WHAT YOU SHOULD DO:
Please retype the entries below exactly as they are written.

RECORDS TO PROCESS:
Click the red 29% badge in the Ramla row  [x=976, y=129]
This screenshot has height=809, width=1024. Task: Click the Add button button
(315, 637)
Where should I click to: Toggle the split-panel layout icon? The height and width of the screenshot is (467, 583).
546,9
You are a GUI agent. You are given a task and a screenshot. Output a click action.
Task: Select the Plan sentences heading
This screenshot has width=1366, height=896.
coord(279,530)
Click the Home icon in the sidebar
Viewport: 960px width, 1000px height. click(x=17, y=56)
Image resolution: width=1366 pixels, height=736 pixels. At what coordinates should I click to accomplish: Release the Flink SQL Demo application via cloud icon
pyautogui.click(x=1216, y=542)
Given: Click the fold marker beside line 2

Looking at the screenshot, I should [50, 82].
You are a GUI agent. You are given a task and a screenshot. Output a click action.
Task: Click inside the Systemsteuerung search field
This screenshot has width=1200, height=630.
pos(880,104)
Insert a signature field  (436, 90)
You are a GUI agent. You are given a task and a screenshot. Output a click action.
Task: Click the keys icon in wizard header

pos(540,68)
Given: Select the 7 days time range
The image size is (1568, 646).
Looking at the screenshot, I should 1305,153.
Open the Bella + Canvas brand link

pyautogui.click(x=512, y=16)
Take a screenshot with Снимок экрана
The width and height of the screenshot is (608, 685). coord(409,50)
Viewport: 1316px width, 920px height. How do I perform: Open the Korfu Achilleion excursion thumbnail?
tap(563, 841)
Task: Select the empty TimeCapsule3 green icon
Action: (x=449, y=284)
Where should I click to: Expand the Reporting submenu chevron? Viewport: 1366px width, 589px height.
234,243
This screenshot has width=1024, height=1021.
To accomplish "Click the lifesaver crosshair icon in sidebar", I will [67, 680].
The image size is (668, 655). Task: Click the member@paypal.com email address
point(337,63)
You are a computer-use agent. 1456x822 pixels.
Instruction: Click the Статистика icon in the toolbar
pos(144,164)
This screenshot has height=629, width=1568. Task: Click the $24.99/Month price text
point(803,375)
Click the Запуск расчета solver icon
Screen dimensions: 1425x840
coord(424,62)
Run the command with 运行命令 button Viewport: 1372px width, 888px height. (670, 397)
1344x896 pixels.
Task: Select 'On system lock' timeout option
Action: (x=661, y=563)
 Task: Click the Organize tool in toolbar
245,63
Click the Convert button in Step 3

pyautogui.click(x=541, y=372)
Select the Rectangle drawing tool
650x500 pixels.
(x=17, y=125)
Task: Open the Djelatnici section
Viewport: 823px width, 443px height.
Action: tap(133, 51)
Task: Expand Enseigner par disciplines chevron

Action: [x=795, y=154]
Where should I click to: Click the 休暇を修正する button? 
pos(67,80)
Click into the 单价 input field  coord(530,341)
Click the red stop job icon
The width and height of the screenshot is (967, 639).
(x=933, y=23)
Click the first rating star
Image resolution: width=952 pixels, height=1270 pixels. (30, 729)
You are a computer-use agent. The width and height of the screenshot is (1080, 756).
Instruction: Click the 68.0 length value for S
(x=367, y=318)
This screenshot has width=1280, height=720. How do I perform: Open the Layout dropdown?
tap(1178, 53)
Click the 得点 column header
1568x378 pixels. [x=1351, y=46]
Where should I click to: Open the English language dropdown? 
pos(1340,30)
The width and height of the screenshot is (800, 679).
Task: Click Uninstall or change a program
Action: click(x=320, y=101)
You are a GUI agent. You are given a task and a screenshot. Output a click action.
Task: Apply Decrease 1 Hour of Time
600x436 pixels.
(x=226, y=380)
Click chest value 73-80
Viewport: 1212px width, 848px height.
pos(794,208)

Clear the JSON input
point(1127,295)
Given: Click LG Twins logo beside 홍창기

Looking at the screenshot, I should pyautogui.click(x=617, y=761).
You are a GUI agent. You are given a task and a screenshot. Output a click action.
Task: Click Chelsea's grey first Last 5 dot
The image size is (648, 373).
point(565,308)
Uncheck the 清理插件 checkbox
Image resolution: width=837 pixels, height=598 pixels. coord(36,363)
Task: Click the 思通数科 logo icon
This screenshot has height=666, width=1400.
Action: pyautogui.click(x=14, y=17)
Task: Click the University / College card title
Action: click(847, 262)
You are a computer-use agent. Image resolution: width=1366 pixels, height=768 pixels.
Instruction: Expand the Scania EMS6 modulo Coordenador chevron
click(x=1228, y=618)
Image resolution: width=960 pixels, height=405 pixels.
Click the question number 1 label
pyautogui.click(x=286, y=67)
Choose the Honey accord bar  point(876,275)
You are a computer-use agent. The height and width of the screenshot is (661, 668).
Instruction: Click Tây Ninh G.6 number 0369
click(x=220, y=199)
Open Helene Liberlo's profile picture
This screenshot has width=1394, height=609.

ANSWER SECTION:
Click the red 29% badge in the Ramla row  [x=976, y=129]
This screenshot has height=809, width=1024. Task: Click the Add button button
(315, 637)
Where should I click to: Toggle the split-panel layout icon? The height and width of the screenshot is (467, 583).
546,9
You are a GUI agent. You are given a task and a screenshot. Output a click action.
Task: Select the Plan sentences heading
This screenshot has width=1366, height=896.
coord(279,530)
Click the Home icon in the sidebar
Viewport: 960px width, 1000px height. click(x=17, y=56)
Image resolution: width=1366 pixels, height=736 pixels. At what coordinates should I click to accomplish: Release the Flink SQL Demo application via cloud icon
pyautogui.click(x=1216, y=542)
Given: Click the fold marker beside line 2

Looking at the screenshot, I should [50, 82].
You are a GUI agent. You are given a task and a screenshot. Output a click action.
Task: Click inside the Systemsteuerung search field
This screenshot has width=1200, height=630.
pos(880,104)
Insert a signature field  (436, 90)
You are a GUI agent. You are given a task and a screenshot. Output a click action.
Task: Click the keys icon in wizard header

pos(540,68)
Given: Select the 7 days time range
The image size is (1568, 646).
Looking at the screenshot, I should 1305,153.
Open the Bella + Canvas brand link

pyautogui.click(x=512, y=16)
Take a screenshot with Снимок экрана
The width and height of the screenshot is (608, 685). coord(409,50)
Viewport: 1316px width, 920px height. How do I perform: Open the Korfu Achilleion excursion thumbnail?
tap(563, 841)
Task: Select the empty TimeCapsule3 green icon
Action: (x=449, y=284)
Where should I click to: Expand the Reporting submenu chevron? Viewport: 1366px width, 589px height.
234,243
This screenshot has width=1024, height=1021.
To accomplish "Click the lifesaver crosshair icon in sidebar", I will [67, 680].
The image size is (668, 655). Task: Click the member@paypal.com email address
point(337,63)
You are a computer-use agent. 1456x822 pixels.
Instruction: Click the Статистика icon in the toolbar
pos(144,164)
This screenshot has height=629, width=1568. Task: Click the $24.99/Month price text
point(803,375)
Click the Запуск расчета solver icon
Screen dimensions: 1425x840
coord(424,62)
Run the command with 运行命令 button Viewport: 1372px width, 888px height. (670, 397)
1344x896 pixels.
Task: Select 'On system lock' timeout option
Action: (x=661, y=563)
 Task: Click the Organize tool in toolbar
245,63
Click the Convert button in Step 3

pyautogui.click(x=541, y=372)
Select the Rectangle drawing tool
650x500 pixels.
(x=17, y=125)
Task: Open the Djelatnici section
Viewport: 823px width, 443px height.
Action: tap(133, 51)
Task: Expand Enseigner par disciplines chevron

Action: [x=795, y=154]
Where should I click to: Click the 休暇を修正する button? 
pos(67,80)
Click into the 单价 input field  coord(530,341)
Click the red stop job icon
The width and height of the screenshot is (967, 639).
(x=933, y=23)
Click the first rating star
Image resolution: width=952 pixels, height=1270 pixels. (30, 729)
You are a computer-use agent. The width and height of the screenshot is (1080, 756).
Instruction: Click the 68.0 length value for S
(x=367, y=318)
This screenshot has width=1280, height=720. How do I perform: Open the Layout dropdown?
tap(1178, 53)
Click the 得点 column header
1568x378 pixels. [x=1351, y=46]
Where should I click to: Open the English language dropdown? 
pos(1340,30)
The width and height of the screenshot is (800, 679).
Task: Click Uninstall or change a program
Action: click(x=320, y=101)
You are a GUI agent. You are given a task and a screenshot. Output a click action.
Task: Apply Decrease 1 Hour of Time
600x436 pixels.
(x=226, y=380)
Click chest value 73-80
Viewport: 1212px width, 848px height.
pos(794,208)

Clear the JSON input
point(1127,295)
Given: Click LG Twins logo beside 홍창기

Looking at the screenshot, I should pyautogui.click(x=617, y=761).
You are a GUI agent. You are given a task and a screenshot. Output a click action.
Task: Click Chelsea's grey first Last 5 dot
The image size is (648, 373).
point(565,308)
Uncheck the 清理插件 checkbox
Image resolution: width=837 pixels, height=598 pixels. coord(36,363)
Task: Click the 思通数科 logo icon
This screenshot has height=666, width=1400.
Action: pyautogui.click(x=14, y=17)
Task: Click the University / College card title
Action: click(847, 262)
You are a computer-use agent. Image resolution: width=1366 pixels, height=768 pixels.
Instruction: Expand the Scania EMS6 modulo Coordenador chevron
click(x=1228, y=618)
Image resolution: width=960 pixels, height=405 pixels.
Click the question number 1 label
pyautogui.click(x=286, y=67)
Choose the Honey accord bar  point(876,275)
You are a computer-use agent. The height and width of the screenshot is (661, 668).
Instruction: Click Tây Ninh G.6 number 0369
click(x=220, y=199)
Open Helene Liberlo's profile picture
This screenshot has width=1394, height=609.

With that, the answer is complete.